YOUR INSTRUCTIONS:
Please repeat the data exactly. Any picture in it stays out.

(Saved entries)

[Start of section]

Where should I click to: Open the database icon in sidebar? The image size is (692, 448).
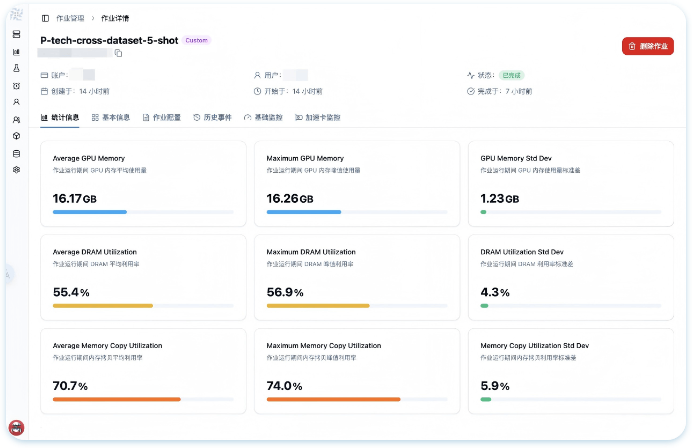click(16, 153)
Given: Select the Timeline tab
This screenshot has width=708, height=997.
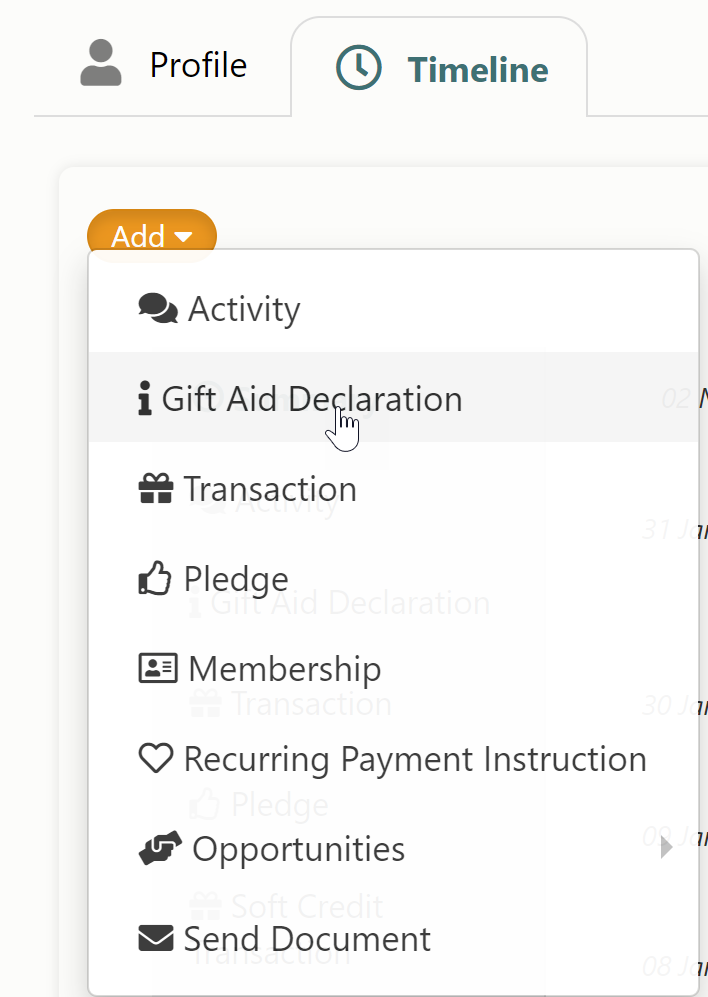Looking at the screenshot, I should click(439, 67).
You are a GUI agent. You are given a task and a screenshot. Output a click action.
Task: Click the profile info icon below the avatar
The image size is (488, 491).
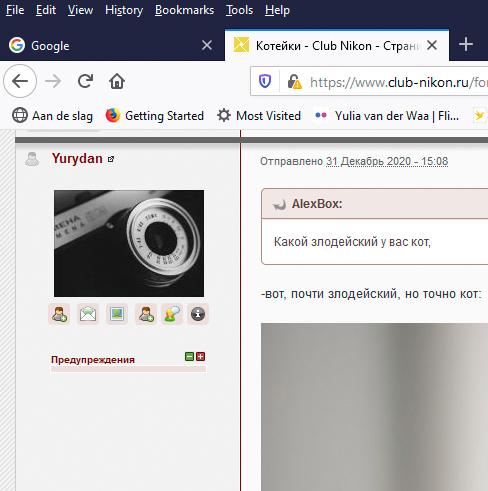click(198, 314)
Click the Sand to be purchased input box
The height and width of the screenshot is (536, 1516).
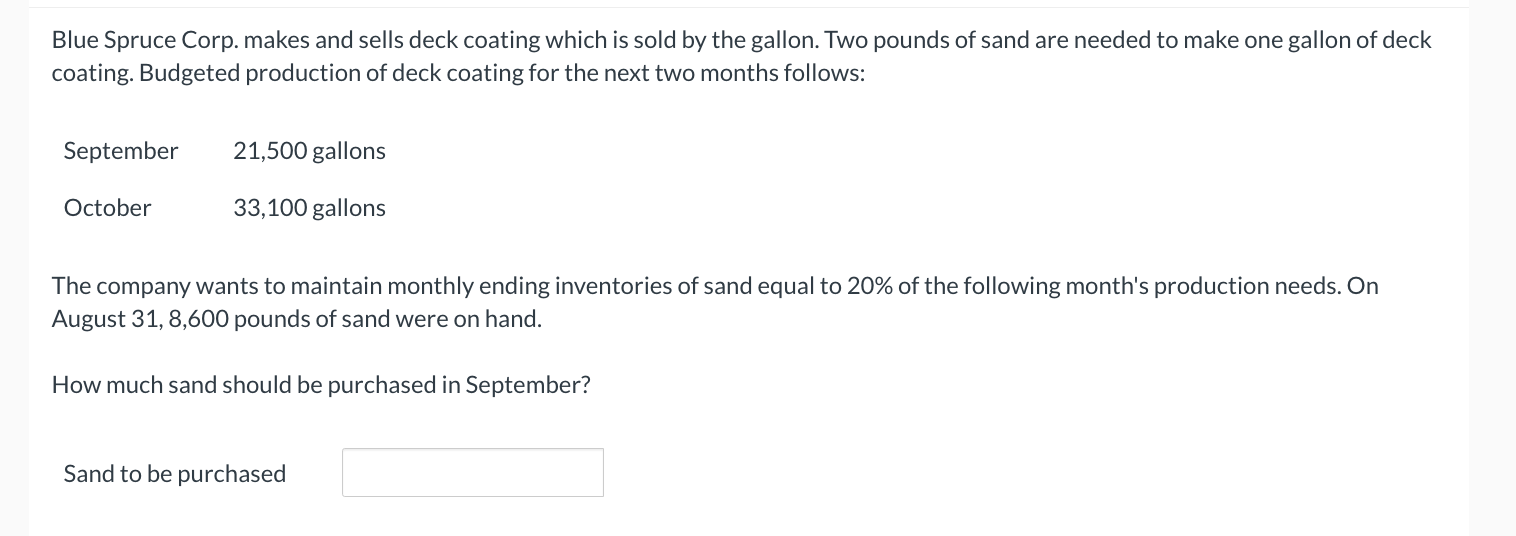pos(473,472)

[End of section]

EXERCISE RESPONSE:
Where should I click to: Open the database icon in sidebar? The image size is (692, 448).
click(16, 153)
Given: Select the Timeline tab
This screenshot has width=708, height=997.
Looking at the screenshot, I should click(439, 67).
You are a GUI agent. You are given a task and a screenshot. Output a click action.
Task: Click the profile info icon below the avatar
The image size is (488, 491).
click(198, 314)
Click the Sand to be purchased input box
The height and width of the screenshot is (536, 1516).
pos(473,472)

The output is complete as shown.